ZU ERLEDIGEN:
(a) Wer ließ laut dem Text über den tschechischen Staatsfeiertag die Uniformen der Burgwache entwerfen?
(b) Fahre mit dem Text über den tschechischen Staatsfeiertag im Anschluss an seinen letzten Satz fort.

Bitte weniger Pompös
Mit dem Staatsfeiertag am 28. Oktober wird in Tschechien die tschechische Demokratie gewürdigt. Der vor 87 Jahren gegründete tschechoslowakische Staat berief sich auf liberale und demokratische Traditionen. Das entsprach der Überzeugung des Staatsgründers Masaryk, dem entsprach auch die mehr als fünfzig-jährige Verfassungstradition der vorangegangenen Monarchie. Wenngleich dieses demokratische Erbe der Republik vor dem Zweiten Weltkrieg nicht ohne Fehl und Tadel ist, hat es seine Kontinuitäten bis in die heutigen Tage.
Ein Beispiel: Wenngleich alle politischen Akteure von Václav Havel, über Václav Klaus, bis hin zu Jiří Paroubek die Demokratie hie und da gern etwas gestutzt hätten, ist es keinem bislang gelungen.
Aber sie hat auch Unzulänglichkeiten, die tschechische Demokratie. Das wird an ganz einfachen Dingen deutlich. Beispielsweise beim Ablauf des alljährlichen, pompösen Aktes auf der Prager Burg, bei dem verdiente Bürger gewürdigt werden. Da marschiert eine militärische Einheit, die Burgwache auf, in grotesken Uniformen, die einst Präsident Havel entwerfen ließ. Für Havel, den Theatermenschen, spielte dabei eine gehörige Portion Ironie oder auch Selbstironie eine Rolle.

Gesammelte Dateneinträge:
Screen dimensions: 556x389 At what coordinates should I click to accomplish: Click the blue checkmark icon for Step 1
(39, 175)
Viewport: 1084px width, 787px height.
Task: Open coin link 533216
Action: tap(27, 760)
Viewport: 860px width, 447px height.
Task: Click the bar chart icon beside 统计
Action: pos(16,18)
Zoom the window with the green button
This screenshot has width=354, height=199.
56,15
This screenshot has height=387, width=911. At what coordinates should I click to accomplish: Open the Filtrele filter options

* * *

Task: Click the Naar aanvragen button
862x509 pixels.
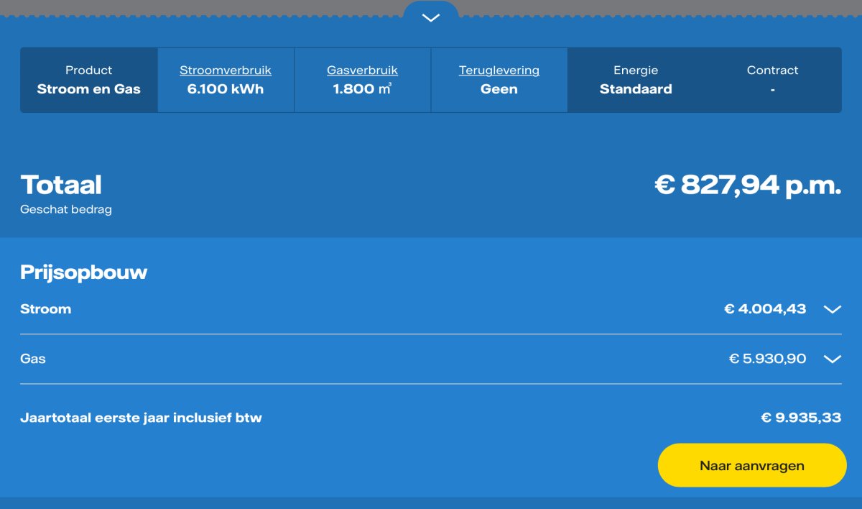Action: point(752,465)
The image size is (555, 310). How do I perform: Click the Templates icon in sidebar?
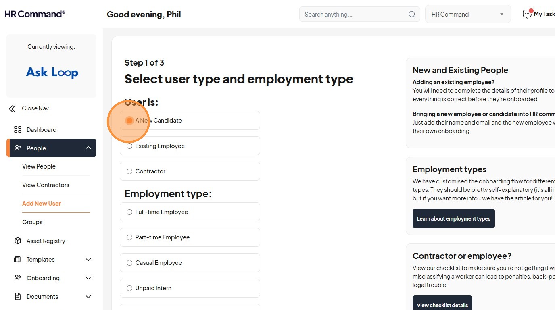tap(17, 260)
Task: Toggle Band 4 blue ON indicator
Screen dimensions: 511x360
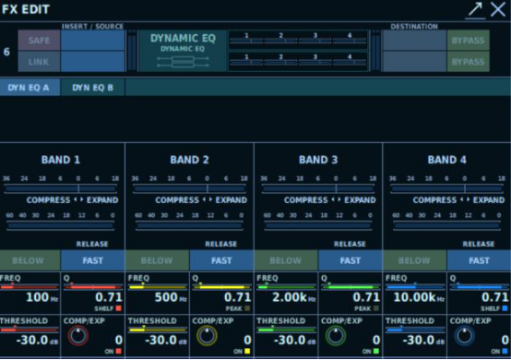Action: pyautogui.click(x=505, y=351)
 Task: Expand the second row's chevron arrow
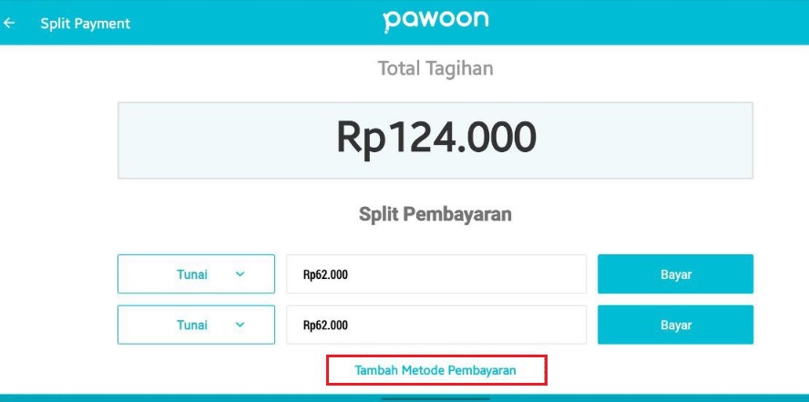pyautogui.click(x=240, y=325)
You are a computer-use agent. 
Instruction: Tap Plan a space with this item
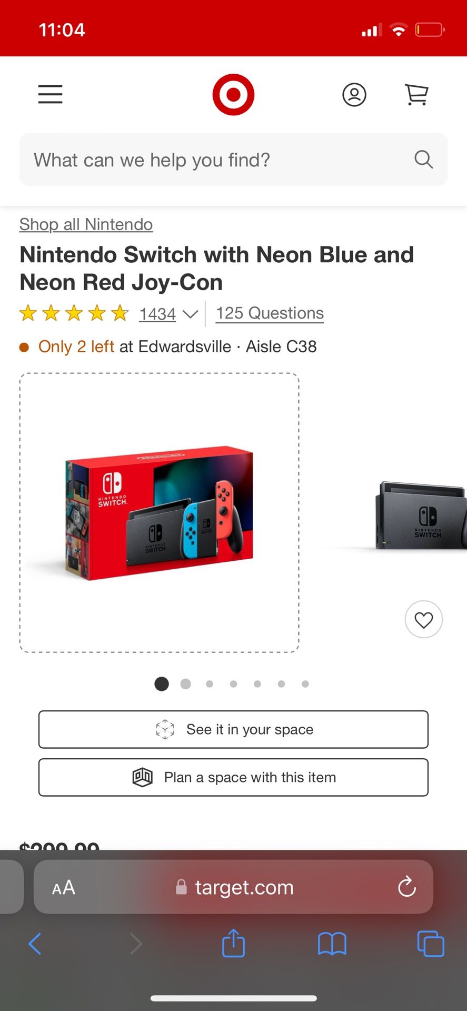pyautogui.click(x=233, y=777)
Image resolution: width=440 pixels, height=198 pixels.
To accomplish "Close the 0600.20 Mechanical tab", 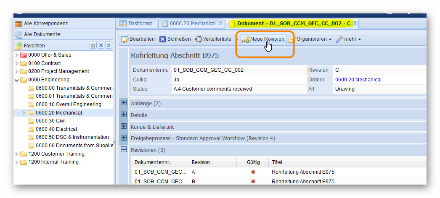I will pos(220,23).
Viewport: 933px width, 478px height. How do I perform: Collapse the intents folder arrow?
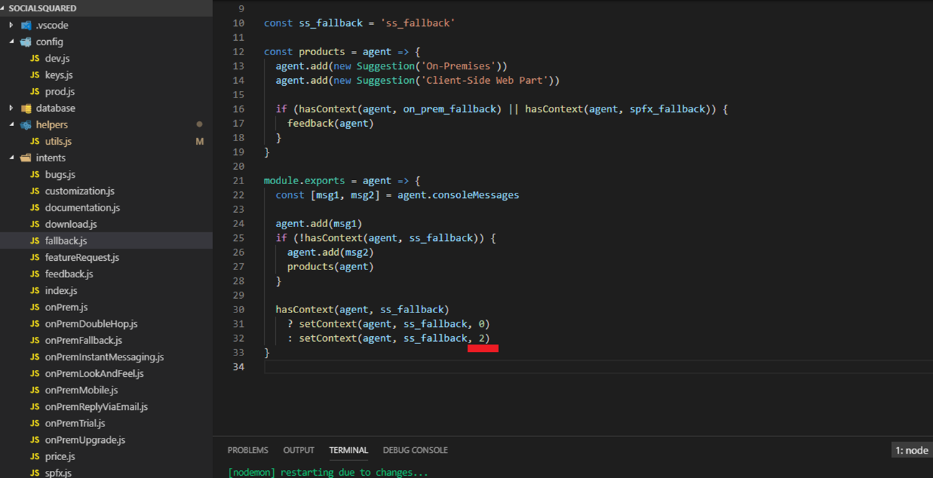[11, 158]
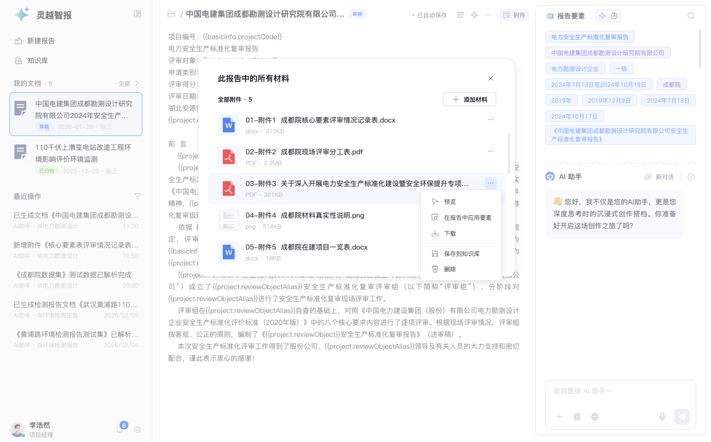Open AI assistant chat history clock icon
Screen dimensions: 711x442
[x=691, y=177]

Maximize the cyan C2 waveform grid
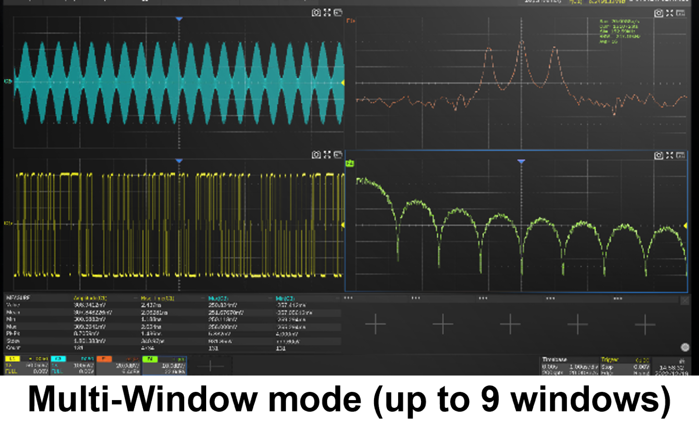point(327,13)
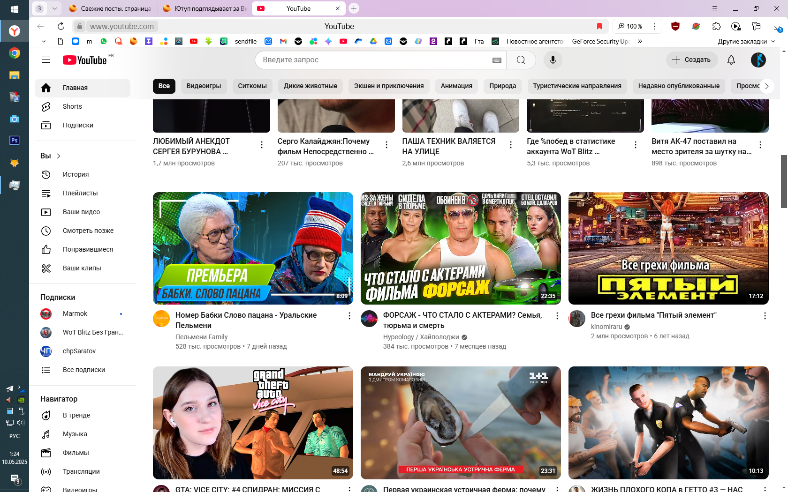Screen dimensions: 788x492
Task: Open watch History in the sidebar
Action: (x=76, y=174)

* * *

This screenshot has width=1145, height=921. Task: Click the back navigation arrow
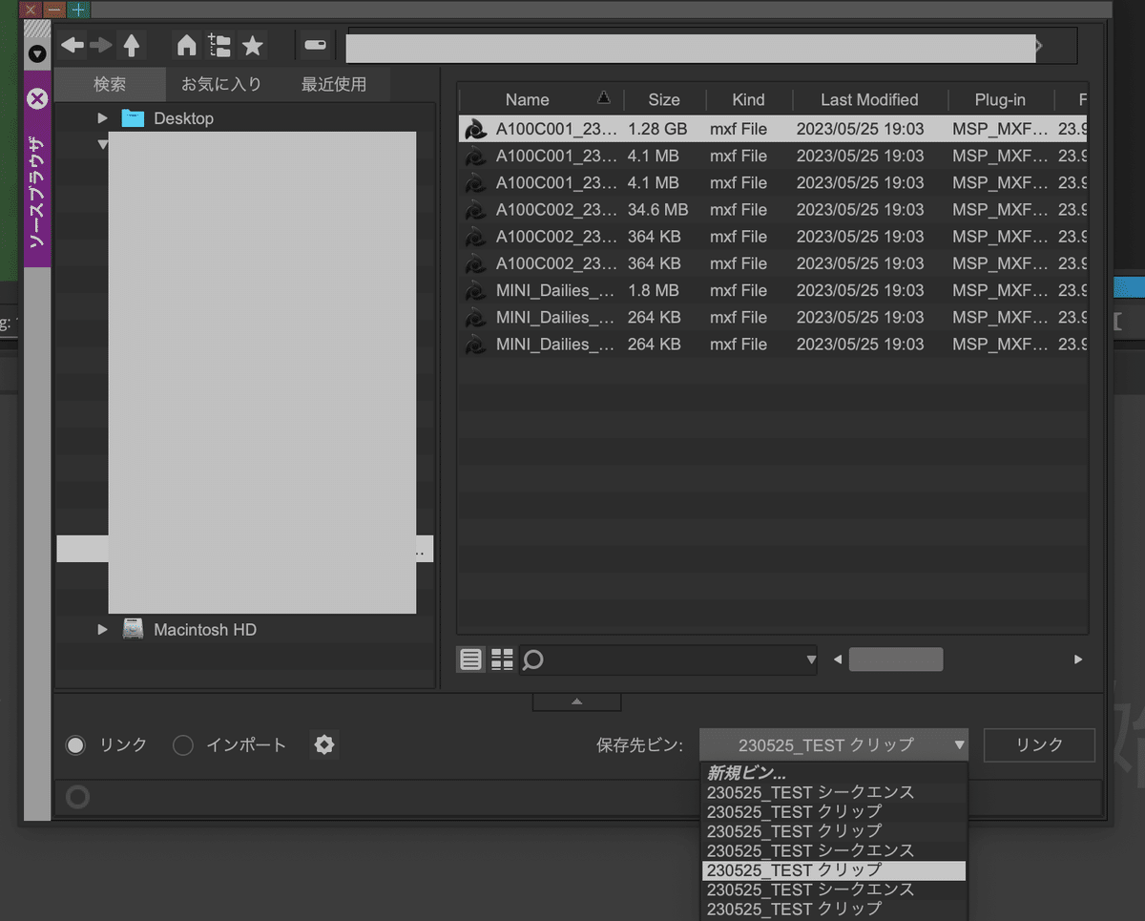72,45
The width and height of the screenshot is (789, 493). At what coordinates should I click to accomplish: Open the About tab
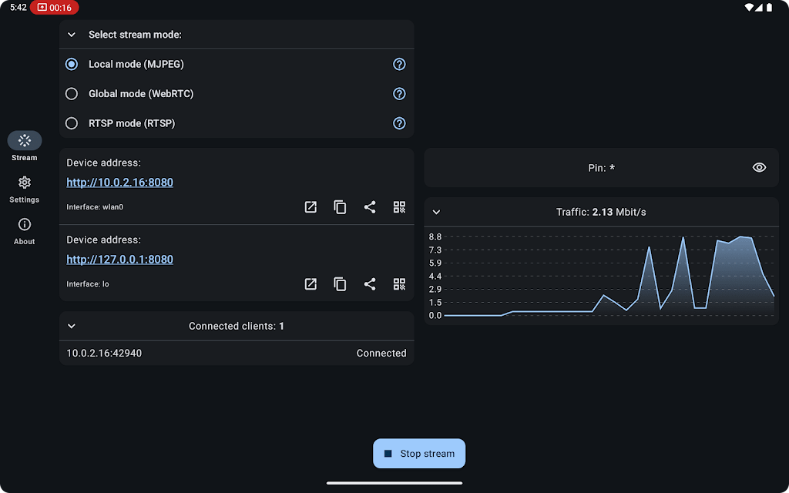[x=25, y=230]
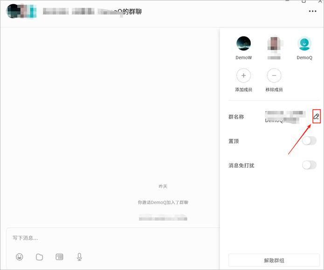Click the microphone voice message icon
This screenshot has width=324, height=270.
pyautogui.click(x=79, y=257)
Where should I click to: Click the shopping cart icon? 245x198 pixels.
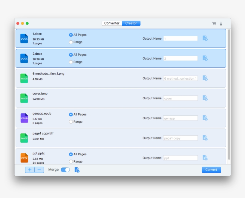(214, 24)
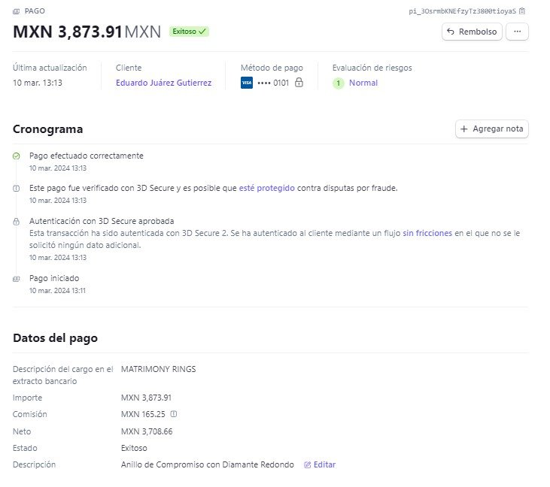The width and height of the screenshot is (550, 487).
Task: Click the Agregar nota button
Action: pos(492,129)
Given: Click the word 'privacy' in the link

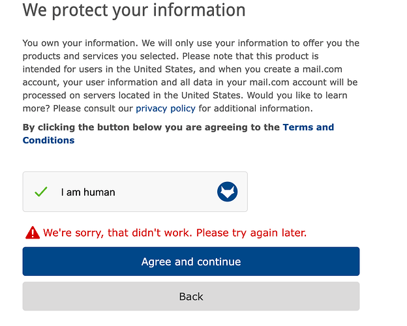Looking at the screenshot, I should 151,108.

LÖSUNGEN:
(a) Präsident Havel.

(b)
Doch heute wird dies todernst genommen. Vor dem tschechischen Staatsoberhaupt schreiten die aufgeputzten Soldaten einher, mit gezückten Säbeln, versteht sich. Dabei erklingen die Fanfaren einer romantischen Oper, deren Handlung einem literarischen Betrug entliehen wurde. Vielen Tschechen zucken die Mundwinkel, wenn sie die Uniformen der slowakischen Präsidentenwache sehen. Aber die tschechische Burgwache ist nur eine andere Version der gleichen Abart.
Auch der Sitz des Präsidenten ist doch einfach überdimensioniert. Stellen wir uns einmal vor, das Staatsoberhaupt würde in der nur wenige Meter von der Burg entfernten Kramář-Villa residieren. Die wird momentan zwar vom Premier genutzt, aber aus Kostengründen könnte er sie ja für den Präsidenten frei machen. Und bewacht würde die Villa wie heute auch von ganz gewöhnlichen Polizisten. Und der Präsident würde ohne Fanfaren einherschreiten: wie ein normaler Sterblicher eben, der er ja auch ist.